Your instructions: Range to output from the entries below: the line containing "Разное (253, 2184)" through the line containing "Thainews Online (212, 1891)". Set it down exactly, ends included, nothing else.

Records supplied:
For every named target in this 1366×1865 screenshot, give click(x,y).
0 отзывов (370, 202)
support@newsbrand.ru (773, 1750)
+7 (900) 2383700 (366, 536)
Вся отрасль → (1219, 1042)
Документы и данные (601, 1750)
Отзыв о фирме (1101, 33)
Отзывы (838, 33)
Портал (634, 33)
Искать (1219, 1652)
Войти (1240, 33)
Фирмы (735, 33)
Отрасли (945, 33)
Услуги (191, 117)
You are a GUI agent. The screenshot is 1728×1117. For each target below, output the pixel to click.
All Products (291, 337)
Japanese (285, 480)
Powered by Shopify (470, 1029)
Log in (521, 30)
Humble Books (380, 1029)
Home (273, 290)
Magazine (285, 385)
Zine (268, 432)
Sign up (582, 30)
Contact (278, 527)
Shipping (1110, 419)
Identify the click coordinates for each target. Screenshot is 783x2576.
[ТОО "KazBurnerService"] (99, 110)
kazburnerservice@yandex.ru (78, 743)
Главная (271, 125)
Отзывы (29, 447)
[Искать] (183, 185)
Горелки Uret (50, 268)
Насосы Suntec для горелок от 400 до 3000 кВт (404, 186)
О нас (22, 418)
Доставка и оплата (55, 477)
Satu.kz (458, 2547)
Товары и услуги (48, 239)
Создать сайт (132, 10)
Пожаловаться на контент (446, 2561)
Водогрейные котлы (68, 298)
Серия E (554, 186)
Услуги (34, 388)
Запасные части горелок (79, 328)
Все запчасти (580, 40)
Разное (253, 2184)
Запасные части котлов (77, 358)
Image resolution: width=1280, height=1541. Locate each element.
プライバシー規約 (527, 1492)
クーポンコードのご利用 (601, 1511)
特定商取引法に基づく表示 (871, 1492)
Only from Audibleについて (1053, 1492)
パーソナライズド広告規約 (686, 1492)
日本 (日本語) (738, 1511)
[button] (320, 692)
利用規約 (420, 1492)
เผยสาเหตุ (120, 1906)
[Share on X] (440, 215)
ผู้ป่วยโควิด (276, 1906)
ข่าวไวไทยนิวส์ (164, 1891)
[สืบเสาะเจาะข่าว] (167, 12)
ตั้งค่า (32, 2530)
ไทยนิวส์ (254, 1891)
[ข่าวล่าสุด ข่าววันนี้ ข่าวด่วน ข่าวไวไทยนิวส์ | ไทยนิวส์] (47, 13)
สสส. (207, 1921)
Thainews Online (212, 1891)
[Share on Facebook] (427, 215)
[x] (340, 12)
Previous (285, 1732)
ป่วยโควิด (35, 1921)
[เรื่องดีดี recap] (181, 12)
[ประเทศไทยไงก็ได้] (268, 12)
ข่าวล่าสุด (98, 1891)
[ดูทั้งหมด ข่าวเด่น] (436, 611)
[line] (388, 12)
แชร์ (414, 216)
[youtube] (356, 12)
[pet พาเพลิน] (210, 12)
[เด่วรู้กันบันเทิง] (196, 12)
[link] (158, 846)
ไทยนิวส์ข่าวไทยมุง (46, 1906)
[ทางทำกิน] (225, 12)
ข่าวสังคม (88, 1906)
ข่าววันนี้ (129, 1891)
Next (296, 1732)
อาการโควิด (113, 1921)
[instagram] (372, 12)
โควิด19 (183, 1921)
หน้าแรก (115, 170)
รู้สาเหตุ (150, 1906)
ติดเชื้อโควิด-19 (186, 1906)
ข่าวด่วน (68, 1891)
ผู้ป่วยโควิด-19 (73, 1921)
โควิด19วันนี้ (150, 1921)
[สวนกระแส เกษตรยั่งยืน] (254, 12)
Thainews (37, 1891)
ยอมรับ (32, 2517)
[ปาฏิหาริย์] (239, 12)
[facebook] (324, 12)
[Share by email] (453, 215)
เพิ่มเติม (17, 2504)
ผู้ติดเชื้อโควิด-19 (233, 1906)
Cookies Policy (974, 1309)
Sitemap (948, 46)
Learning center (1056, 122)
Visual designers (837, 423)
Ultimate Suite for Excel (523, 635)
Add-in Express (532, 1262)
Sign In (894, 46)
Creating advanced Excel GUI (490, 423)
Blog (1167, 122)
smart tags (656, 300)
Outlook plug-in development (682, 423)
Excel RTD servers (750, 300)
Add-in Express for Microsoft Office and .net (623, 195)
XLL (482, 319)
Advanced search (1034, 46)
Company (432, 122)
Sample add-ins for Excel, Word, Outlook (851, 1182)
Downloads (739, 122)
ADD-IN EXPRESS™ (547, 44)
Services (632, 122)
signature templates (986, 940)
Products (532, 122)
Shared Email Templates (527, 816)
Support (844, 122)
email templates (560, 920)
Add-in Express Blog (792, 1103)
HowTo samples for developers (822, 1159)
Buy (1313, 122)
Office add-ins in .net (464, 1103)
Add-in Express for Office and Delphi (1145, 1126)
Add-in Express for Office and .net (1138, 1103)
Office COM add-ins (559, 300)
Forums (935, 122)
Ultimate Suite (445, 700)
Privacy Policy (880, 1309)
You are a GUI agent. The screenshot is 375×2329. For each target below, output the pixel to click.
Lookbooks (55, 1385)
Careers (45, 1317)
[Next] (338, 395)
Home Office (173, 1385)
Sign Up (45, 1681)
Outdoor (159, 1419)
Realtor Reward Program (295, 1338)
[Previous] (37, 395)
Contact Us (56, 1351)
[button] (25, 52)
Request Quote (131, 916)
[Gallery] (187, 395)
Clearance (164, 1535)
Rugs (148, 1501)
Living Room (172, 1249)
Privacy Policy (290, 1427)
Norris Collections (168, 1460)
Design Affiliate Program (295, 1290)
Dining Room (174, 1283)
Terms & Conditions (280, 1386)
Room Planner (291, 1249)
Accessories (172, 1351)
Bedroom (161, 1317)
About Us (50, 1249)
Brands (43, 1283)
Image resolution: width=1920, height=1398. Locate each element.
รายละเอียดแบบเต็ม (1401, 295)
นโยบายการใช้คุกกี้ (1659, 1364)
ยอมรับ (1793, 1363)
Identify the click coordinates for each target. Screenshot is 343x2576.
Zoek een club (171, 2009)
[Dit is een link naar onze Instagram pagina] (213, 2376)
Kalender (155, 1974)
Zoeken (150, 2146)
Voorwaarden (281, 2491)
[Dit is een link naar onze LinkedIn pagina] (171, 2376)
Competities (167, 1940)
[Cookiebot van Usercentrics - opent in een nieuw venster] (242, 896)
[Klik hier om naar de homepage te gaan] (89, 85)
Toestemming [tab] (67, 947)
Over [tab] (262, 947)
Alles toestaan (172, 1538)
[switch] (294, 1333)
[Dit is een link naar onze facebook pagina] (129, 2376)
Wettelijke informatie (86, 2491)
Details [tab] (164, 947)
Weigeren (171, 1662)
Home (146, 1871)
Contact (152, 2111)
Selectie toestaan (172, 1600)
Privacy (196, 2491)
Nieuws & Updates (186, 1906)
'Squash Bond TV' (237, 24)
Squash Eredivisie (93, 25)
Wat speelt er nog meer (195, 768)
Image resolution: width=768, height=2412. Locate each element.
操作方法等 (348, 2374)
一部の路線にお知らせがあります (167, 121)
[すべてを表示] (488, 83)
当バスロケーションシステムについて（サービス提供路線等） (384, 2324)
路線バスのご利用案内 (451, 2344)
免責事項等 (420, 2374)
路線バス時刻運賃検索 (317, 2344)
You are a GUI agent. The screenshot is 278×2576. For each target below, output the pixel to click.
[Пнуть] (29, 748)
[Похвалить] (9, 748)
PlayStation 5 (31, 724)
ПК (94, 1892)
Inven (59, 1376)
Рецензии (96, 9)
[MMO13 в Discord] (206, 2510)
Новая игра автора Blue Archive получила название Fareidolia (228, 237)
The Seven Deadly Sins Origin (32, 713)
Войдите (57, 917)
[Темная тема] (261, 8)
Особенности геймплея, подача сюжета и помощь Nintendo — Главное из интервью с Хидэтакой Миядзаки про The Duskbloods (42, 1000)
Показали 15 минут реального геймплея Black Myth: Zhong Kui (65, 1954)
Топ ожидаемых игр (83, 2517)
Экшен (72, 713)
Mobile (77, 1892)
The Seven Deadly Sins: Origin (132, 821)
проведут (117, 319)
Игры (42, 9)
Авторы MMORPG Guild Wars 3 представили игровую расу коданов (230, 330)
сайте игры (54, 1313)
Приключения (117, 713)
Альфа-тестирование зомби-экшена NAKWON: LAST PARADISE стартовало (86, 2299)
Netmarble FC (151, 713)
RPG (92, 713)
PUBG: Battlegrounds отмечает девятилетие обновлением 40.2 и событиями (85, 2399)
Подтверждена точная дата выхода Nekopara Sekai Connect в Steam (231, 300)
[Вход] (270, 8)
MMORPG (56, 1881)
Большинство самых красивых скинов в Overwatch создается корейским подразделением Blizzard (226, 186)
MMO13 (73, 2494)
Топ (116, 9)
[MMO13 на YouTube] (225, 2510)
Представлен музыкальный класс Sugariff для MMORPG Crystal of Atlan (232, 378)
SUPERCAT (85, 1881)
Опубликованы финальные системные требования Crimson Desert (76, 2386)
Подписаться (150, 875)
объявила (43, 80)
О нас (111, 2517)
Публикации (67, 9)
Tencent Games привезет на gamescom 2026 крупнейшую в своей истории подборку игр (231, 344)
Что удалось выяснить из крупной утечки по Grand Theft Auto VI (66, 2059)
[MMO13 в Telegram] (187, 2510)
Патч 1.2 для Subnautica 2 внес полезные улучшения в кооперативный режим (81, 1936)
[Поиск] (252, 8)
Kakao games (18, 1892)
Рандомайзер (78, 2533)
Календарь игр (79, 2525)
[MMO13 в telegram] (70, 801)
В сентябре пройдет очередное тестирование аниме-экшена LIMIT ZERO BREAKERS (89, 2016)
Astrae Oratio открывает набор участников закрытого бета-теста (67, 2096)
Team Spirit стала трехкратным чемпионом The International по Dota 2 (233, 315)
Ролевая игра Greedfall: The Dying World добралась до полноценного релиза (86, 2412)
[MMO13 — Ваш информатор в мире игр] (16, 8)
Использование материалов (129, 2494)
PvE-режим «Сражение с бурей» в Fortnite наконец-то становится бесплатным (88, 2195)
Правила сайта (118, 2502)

Output for this exercise:
Разное (253, 2184)
Запасные части котлов (77, 358)
Image resolution: width=1280, height=1541. Locate each element.
プライバシー規約 (527, 1492)
クーポンコードのご利用 (601, 1511)
特定商取引法に基づく表示 (871, 1492)
Only from Audibleについて (1053, 1492)
パーソナライズド広告規約 (686, 1492)
日本 (日本語) (738, 1511)
[button] (320, 692)
利用規約 (420, 1492)
เผยสาเหตุ (120, 1906)
[Share on X] (440, 215)
ผู้ป่วยโควิด (276, 1906)
ข่าวไวไทยนิวส์ (164, 1891)
[สืบเสาะเจาะข่าว] (167, 12)
ตั้งค่า (32, 2530)
ไทยนิวส์ (254, 1891)
[ข่าวล่าสุด ข่าววันนี้ ข่าวด่วน ข่าวไวไทยนิวส์ | ไทยนิวส์] (47, 13)
สสส. (207, 1921)
Thainews Online (212, 1891)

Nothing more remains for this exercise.